#### TASK ITEM:
The data below holds the lines to copy: everything from the line containing "Cannabis Laws (235, 2206)" to the line containing "Add To Cart (181, 713)", both ends included, set down exactly.

#### EXERCISE DATA:
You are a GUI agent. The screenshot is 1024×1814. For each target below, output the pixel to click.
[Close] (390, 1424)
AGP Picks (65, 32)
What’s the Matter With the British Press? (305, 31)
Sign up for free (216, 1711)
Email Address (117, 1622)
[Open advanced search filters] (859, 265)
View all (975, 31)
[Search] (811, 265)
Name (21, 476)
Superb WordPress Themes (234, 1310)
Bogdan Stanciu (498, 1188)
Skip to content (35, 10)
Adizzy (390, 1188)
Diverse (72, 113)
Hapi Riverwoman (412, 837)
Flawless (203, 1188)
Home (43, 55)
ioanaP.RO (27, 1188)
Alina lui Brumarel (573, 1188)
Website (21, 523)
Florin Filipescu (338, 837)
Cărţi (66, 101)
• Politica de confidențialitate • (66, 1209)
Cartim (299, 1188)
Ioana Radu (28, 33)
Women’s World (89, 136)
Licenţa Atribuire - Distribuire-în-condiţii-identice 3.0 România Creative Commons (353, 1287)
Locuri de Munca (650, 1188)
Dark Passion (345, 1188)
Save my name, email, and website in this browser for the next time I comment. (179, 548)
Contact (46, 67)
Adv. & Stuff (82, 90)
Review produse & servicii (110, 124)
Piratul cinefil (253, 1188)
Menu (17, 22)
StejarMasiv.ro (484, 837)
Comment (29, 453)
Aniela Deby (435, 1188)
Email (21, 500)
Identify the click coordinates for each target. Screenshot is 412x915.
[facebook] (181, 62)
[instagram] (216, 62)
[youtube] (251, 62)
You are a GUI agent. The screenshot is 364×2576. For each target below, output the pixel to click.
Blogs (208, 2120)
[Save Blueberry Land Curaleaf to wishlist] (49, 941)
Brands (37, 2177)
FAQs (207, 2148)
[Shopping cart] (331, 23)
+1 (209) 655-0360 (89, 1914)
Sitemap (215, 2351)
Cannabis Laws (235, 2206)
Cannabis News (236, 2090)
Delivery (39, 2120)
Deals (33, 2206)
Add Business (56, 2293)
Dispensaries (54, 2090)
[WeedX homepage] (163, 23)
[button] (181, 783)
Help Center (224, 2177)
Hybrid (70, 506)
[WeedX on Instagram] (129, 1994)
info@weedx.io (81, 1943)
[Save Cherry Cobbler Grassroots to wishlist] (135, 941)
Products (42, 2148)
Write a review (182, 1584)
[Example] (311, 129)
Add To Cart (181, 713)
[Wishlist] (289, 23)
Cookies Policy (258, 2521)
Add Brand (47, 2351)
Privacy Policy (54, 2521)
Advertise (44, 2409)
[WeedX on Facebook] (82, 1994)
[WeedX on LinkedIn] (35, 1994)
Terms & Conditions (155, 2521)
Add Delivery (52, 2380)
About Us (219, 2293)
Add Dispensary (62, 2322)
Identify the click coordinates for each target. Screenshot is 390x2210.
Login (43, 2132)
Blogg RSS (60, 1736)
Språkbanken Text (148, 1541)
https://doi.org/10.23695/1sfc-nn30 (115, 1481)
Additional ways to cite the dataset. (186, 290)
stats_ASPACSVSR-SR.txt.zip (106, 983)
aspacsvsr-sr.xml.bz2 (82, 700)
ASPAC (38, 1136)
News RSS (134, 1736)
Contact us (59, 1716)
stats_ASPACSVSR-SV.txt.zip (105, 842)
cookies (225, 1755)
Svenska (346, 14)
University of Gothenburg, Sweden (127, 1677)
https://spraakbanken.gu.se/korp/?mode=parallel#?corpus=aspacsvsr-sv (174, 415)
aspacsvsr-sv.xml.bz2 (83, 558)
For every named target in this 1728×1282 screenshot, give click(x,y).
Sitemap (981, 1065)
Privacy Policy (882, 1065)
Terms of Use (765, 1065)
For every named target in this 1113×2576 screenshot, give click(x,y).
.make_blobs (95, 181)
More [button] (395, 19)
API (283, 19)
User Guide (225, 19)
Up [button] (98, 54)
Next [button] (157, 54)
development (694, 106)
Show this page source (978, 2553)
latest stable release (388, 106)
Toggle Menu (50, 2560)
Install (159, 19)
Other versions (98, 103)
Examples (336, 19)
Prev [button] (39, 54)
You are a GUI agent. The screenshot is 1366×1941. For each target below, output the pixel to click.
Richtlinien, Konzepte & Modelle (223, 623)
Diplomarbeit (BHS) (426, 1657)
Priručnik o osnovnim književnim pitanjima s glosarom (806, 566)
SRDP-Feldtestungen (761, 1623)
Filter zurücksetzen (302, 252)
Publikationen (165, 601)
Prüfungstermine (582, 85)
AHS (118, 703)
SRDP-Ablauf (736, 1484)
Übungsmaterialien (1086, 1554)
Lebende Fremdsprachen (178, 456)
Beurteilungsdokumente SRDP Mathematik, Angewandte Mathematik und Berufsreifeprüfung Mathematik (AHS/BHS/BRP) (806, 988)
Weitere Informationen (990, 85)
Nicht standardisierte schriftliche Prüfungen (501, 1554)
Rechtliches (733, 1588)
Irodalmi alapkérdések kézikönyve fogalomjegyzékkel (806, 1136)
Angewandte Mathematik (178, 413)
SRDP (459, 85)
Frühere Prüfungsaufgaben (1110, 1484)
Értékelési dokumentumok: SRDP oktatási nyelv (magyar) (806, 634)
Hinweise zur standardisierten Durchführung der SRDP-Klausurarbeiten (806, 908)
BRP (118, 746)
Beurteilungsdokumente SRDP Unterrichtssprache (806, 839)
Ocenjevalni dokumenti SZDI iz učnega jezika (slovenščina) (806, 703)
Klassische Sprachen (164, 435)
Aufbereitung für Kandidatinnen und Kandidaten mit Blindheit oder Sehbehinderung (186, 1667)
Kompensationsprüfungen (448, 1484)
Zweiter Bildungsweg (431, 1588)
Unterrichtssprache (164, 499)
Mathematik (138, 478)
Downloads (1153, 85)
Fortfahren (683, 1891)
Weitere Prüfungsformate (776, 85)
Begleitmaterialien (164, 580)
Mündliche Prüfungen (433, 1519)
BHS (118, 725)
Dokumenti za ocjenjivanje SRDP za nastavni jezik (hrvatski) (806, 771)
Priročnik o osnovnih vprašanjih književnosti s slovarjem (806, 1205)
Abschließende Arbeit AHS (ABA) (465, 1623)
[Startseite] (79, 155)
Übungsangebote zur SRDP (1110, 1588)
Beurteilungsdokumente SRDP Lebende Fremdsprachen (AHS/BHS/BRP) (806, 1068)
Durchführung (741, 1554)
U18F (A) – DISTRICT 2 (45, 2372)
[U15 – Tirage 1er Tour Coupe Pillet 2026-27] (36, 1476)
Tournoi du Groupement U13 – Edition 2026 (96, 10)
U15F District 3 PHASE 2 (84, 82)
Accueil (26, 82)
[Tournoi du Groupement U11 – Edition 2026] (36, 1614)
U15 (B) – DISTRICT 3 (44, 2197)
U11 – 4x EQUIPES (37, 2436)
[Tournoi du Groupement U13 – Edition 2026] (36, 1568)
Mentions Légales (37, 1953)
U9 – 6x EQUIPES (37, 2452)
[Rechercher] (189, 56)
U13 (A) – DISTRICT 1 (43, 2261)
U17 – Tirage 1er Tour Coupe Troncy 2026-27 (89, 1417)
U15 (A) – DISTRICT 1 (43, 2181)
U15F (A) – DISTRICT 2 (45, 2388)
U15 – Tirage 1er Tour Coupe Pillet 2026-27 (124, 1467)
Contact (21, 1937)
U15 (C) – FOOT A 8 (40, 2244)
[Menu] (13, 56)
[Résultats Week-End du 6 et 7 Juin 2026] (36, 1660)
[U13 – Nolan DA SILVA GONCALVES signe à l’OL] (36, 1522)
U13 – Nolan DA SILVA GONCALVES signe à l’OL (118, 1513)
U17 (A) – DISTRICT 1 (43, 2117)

#### EXERCISE RESPONSE:
Cannabis Laws (235, 2206)
Cannabis News (236, 2090)
Delivery (39, 2120)
Deals (33, 2206)
Add Business (56, 2293)
Dispensaries (54, 2090)
[WeedX homepage] (163, 23)
[button] (181, 783)
Help Center (224, 2177)
Hybrid (70, 506)
[WeedX on Instagram] (129, 1994)
info@weedx.io (81, 1943)
[Save Cherry Cobbler Grassroots to wishlist] (135, 941)
Products (42, 2148)
Write a review (182, 1584)
[Example] (311, 129)
Add To Cart (181, 713)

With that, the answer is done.